Central African Republic
Members of the ex-Seleka rebels pose with wooden weapons on 3 March 2014 in Beringo, where they were trained by former Centrafrican President Michel Djotodia SIA KAMBOU/AFP/Getty Images

Gruesome details have emerged of serious crimes committed by rival armed groups in the Central African Republic (CAR)'s central region, which had assumed ethnic overtones, according to the United Nations (UN).

Fighting began intensifying late last year between two rival factions of the ex-Seleka rebel group – the Front populaire pour la renaissance de la Centrafrique (FPRC) and the Union pour la paix en Centrafrique (UPC).

The Seleka, a predominantly Muslim rebellion made up of loosely affiliated factions, toppled the then-president François Bozize's government in March 2013, following which the largely Christian vigilante anti-Balaka group organised itself to fight against the Seleka.

Supposedly disbanded in September 2013, the ex-Seleka splintered into several movements over leadership rivalries, but the FPRC has recently allied itself with anti-balaka militias, its former enemy, to fight the UPC.

In the Ouaka province, rebels from the UPC allegedly executed at least 32 civilians they suspected of being allied to FPRC, and captured fighters after clashes with the FPRC on several occasions in December 2016, Human Rights Watch (HRW) confirmed on 16 February.

Recalling how UPC fighters gunned down civilians on 11 December, a witness whose identify is withheld for security reasons, 41, said: "A UN helicopter circled the town for some time so we knew things were not normal.
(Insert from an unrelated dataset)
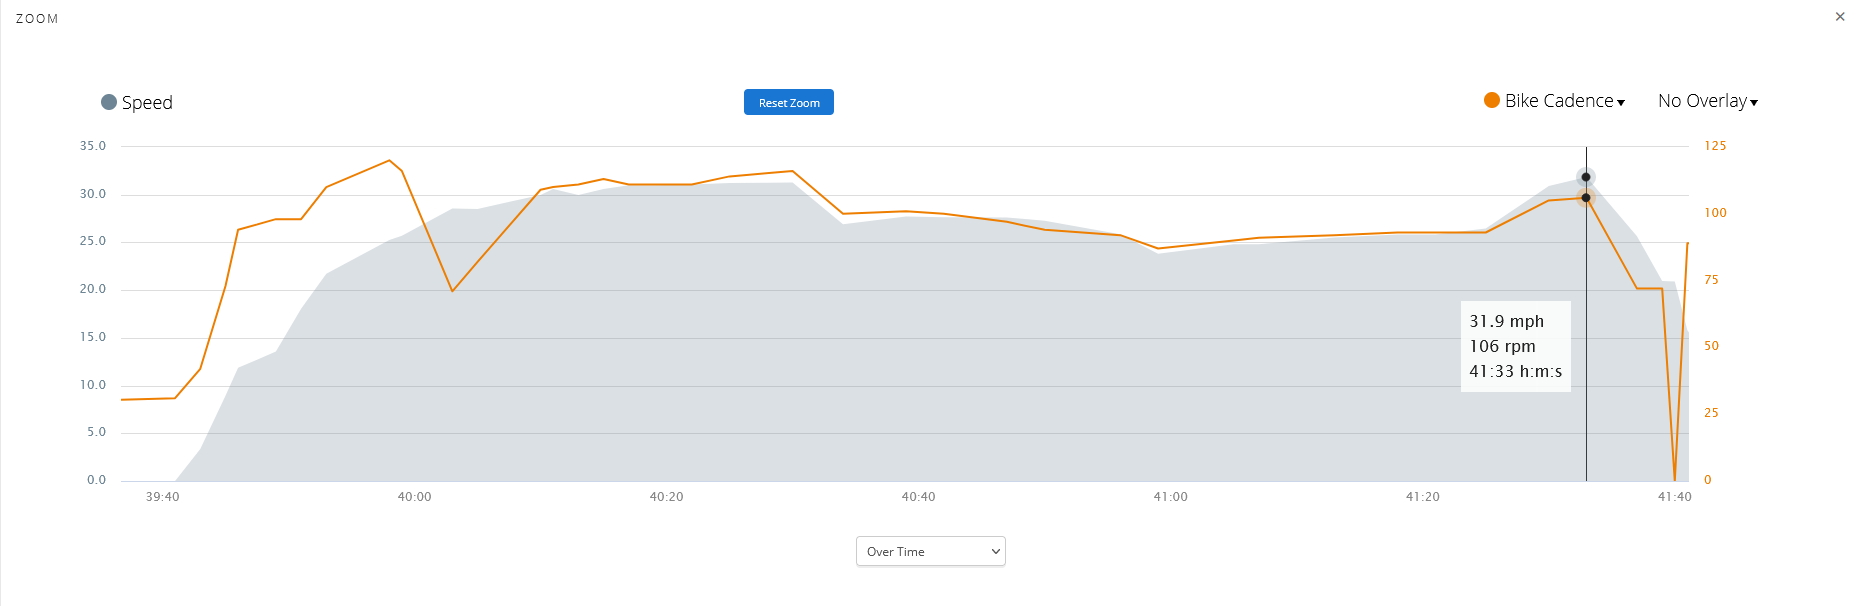This screenshot has width=1856, height=606.
Task: Click the Bike Cadence label text
Action: point(1559,101)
When the helicopter left, the Peuhl [UPC fighters] attacked. The town was encircled. I took my children and ran, but they were shooting at anything that moved."
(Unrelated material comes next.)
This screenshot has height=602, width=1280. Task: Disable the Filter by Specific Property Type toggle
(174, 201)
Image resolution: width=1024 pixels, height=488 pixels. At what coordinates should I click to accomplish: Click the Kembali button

In the town of Bakala, UPC fighters allegedly executed seven men who were returning from a nearby gold mine on 12 December.

"I was hiding in a house and I saw the Peuhl [UPC has close links to the minority ethnic Peuhl and armed Peuhl often fight with the group] gather the men in front of a neighbour's house and take them inside," a 55-year-old resident from Bakala, said speaking under anonymity.

"A short time later I heard screams from the men. They were yelling, 'Why are you killings us?' and 'I'm dying!' I also heard shots. This was all at 5am. A short while later the Peuhl found me and made me help throw the bodies in a well."

HRW inspected the well and "noted a putrid smell that might have come from decaying bodies".

The next day, UPC fighters calling local residents to a school for an alleged meeting, before seizing the men and reportedly gunned them down 24 men and at least one boy, whom they accused of supporting the anti-balaka. A local official confirmed the death toll.

"These executions are brazen war crimes by UPC fighters who feel free to kill at will," Lewis Mudge, Africa researcher at HRW, said. "The group is carrying out its killing sprees with no fear of punishment despite the presence of UN peacekeepers."

HRW warned the total number of victims is "most likely higher" because dozens of other people are unaccounted for, according to family members. At least 29 other civilians were killed infighting around Bakala since late November, displacing between 9,000 and 10,000 people.

Under the command of General Ali Darassa Mahamant, the UPC denied fighters executed civilians or prisoners.